Let free scientific inquiry begin!

I will now run down the syllabus for the year, to give you an idea of what is to come.

FIRST SIX WEEKS: One theory about the creation of the Earth is the Hindu one. The world is an ocean and Lord Vishnu is a big snake. He has a lotus flower in his stomach and from that Lord Brahma appears. Lord Brahma gets lonely so he splits in two, creating a male and a female. He creates all living things. Then he goes to sleep and Lord Vishnu, the destroyer, destroys everything and Brahma has to start over. Since the world has been created and destroyed many times you need to be good, so that in the next incarnation you will be something nice, instead of a cockroach.
::::::::::
PROBLEM DETAILS
Pick up the year's syllabus on theories of the Earth's creation after its last sentence and keep writing it.

DATASET ENTRIES
::::::::::
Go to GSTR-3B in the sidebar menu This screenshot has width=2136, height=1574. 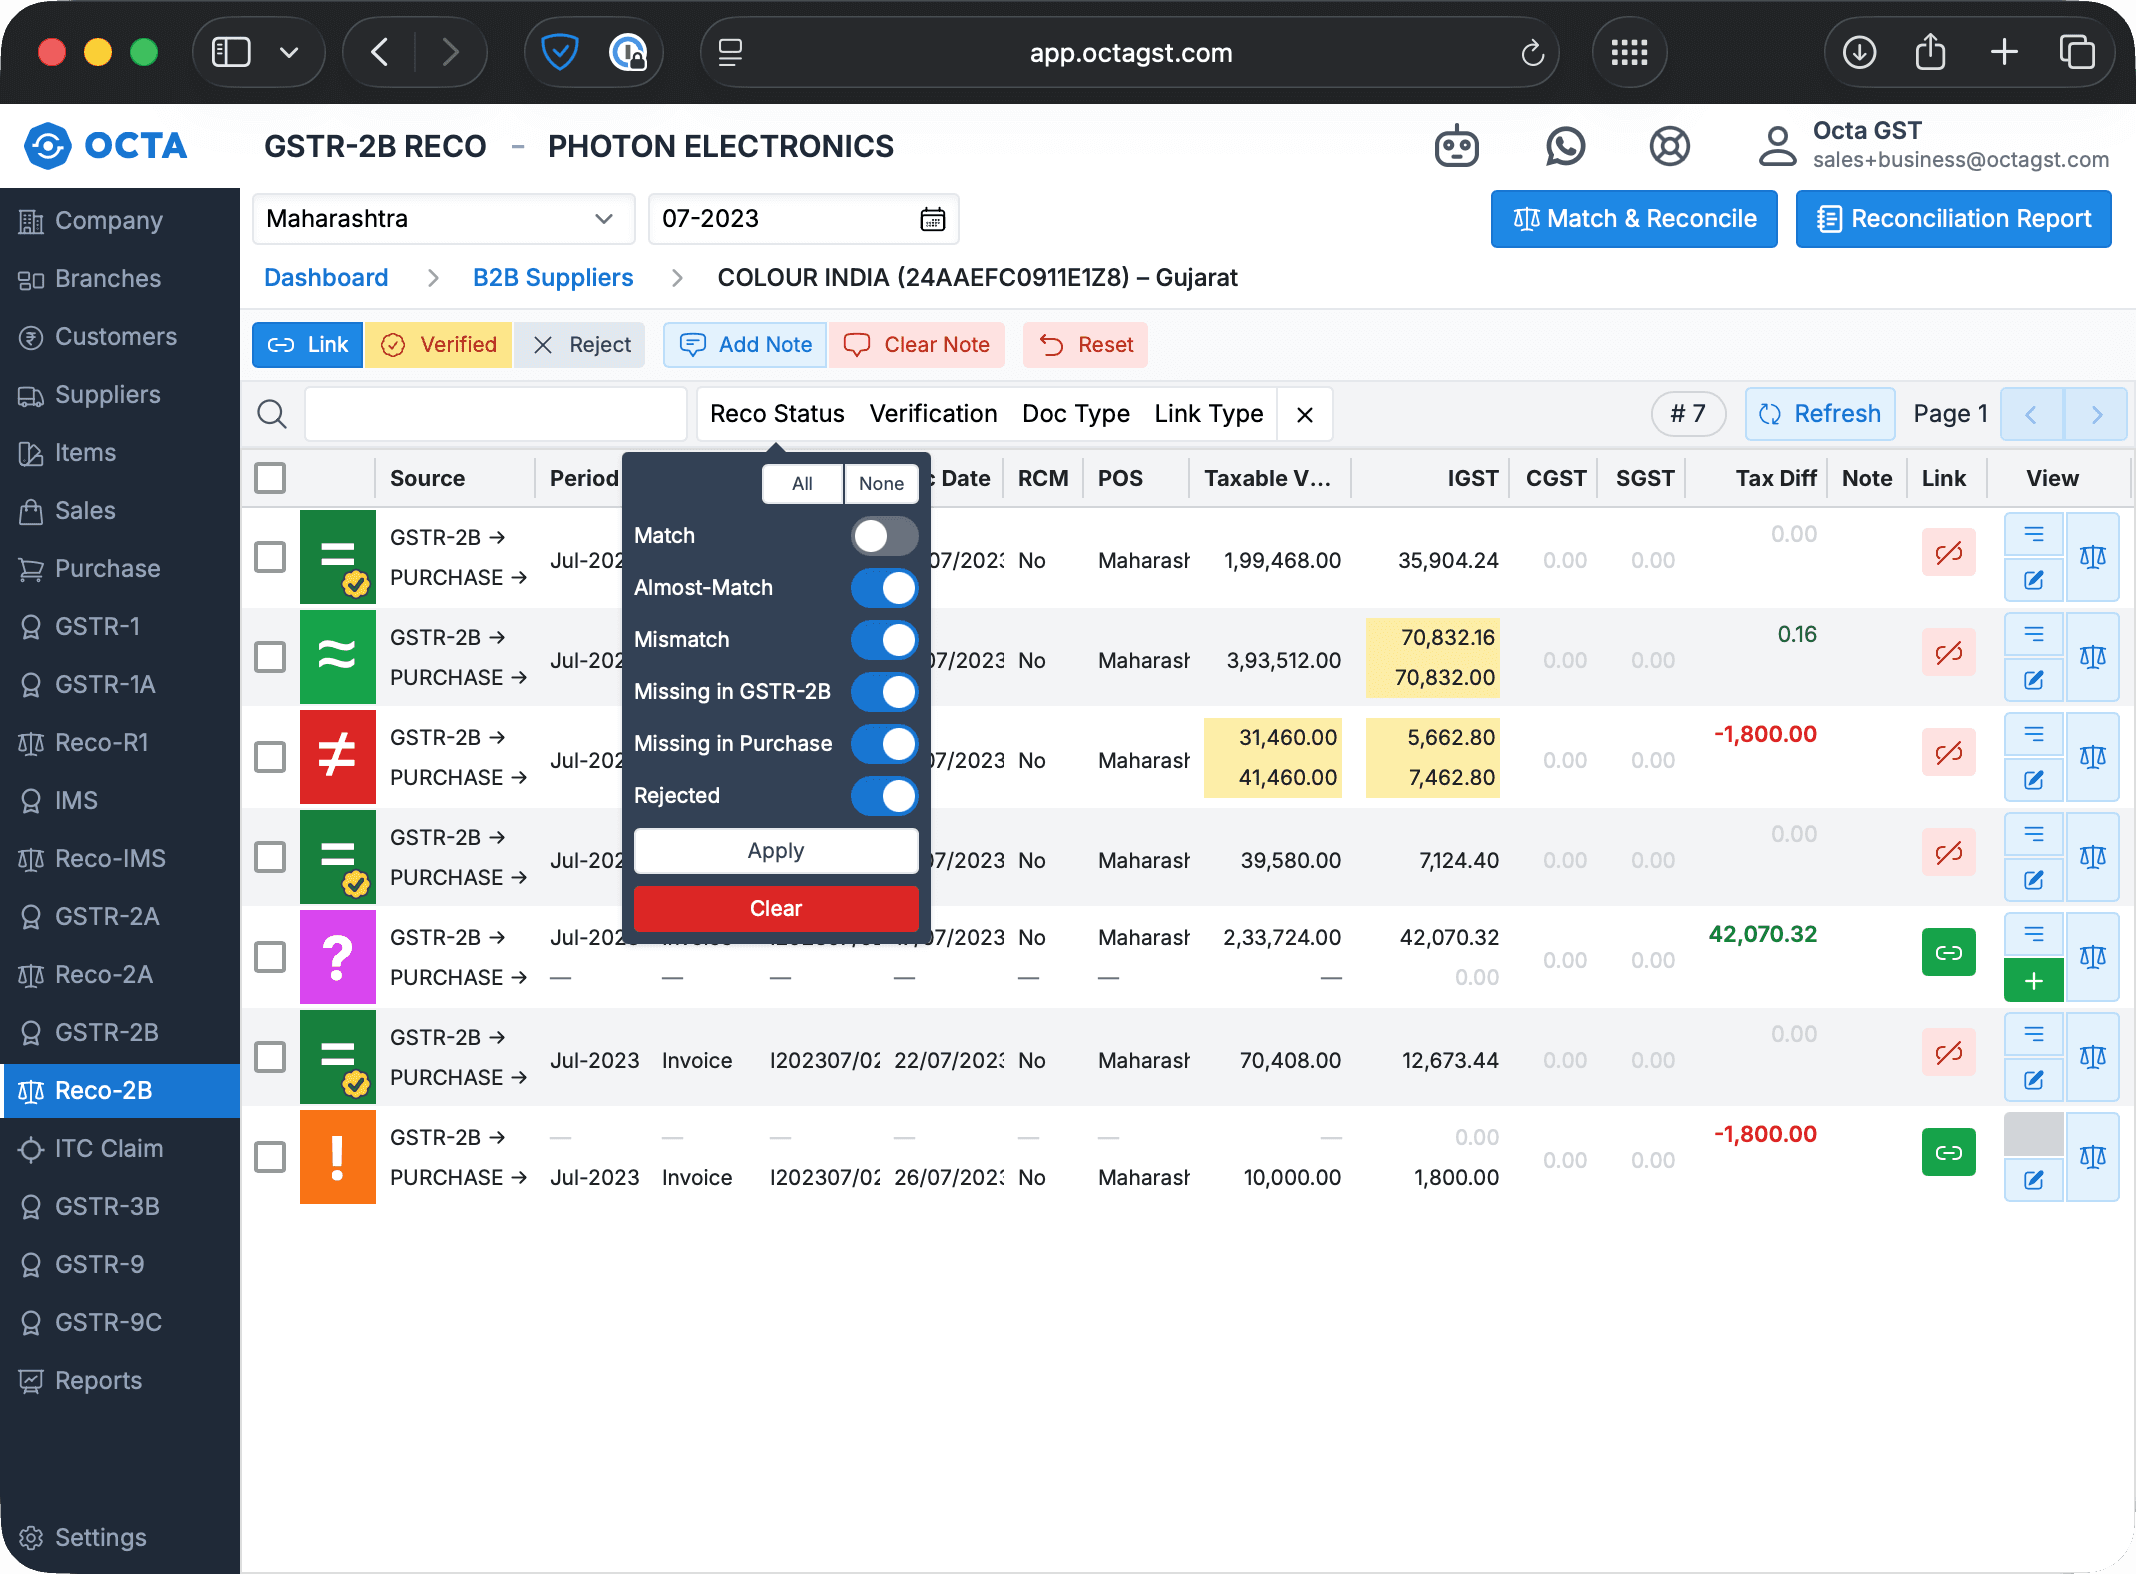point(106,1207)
::::::::::
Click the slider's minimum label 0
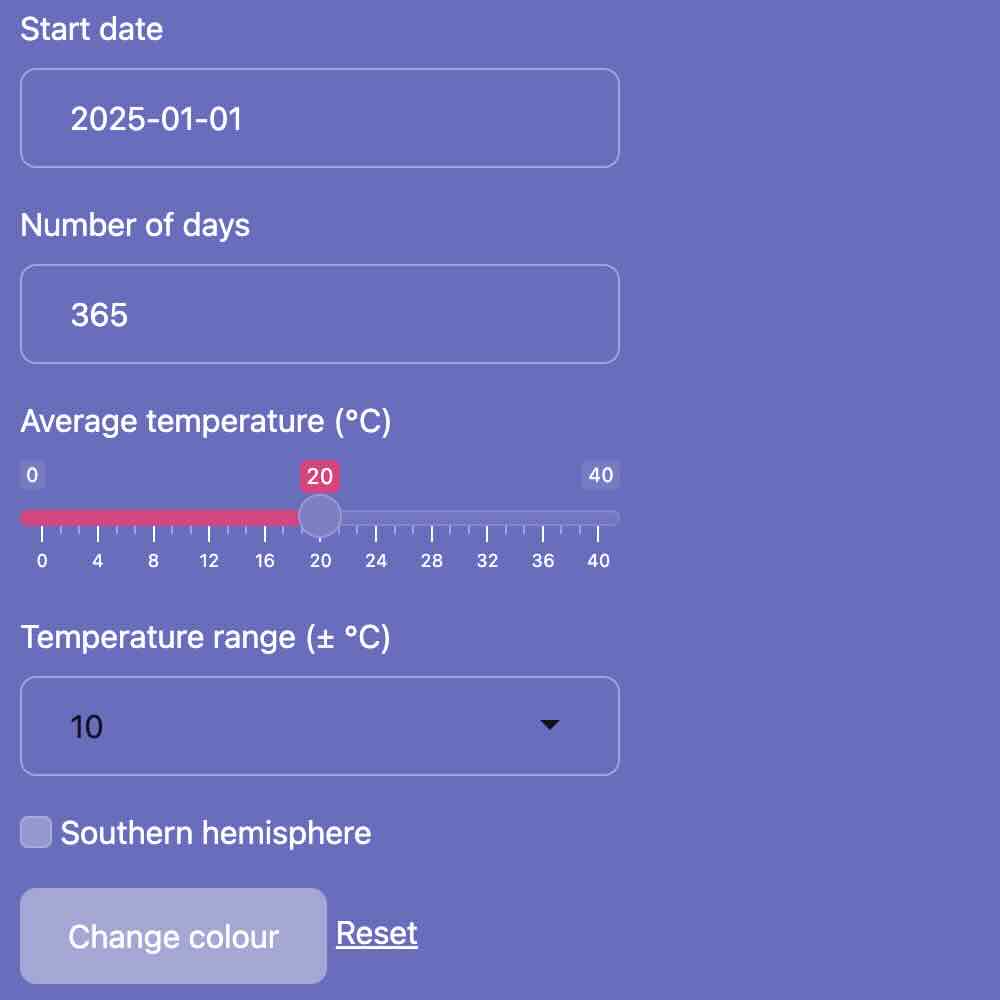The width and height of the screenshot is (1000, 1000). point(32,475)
::::::::::
TASK RESPONSE
SECOND SIX WEEKS: The Greeks are the foundation of Western Civilization, so their creation story is something we need to pay particular attention to. Out of the void Gaea (Earth) appears. Gaea gave birth to the planets, like Uranus, who became her husband. He was a bad father and Gaea conspired with her son Cronus to castrate him with a flint sickle. (Don’t ask me what castrate means, I’m not allowed to tell you.) Cronus marries his sister Rhea and takes over but has a bad habit of eating his children to prevent a successor. Rhea finally hides one of the children, named Zeus. He grew up and gave Cronus a drink that made him vomit. The rest of the children were thus returned. They thought Zeus was a great guy for doing all that, so they made him the head god and they all ruled from Mount Olympus.

THIRD SIX WEEKS: In the Norse tradition you have Ymir, a frost ogre. He grew a man and woman under his arm. (No, I’m not allowed to explain where babies come from.) A cow licked the ice and thawed the man and woman out. They had three sons, the oldest of whom was Odin. He and his brothers killed Ymir and made the Earth. Ymir’s blood became the ocean, his body the earth, and his skull made the sky. His eyebrows became a fortress. Odin made a man and a woman out of a couple of trees. Odin himself had sex with the earth and produced a son named Thor. (Don’t ask.)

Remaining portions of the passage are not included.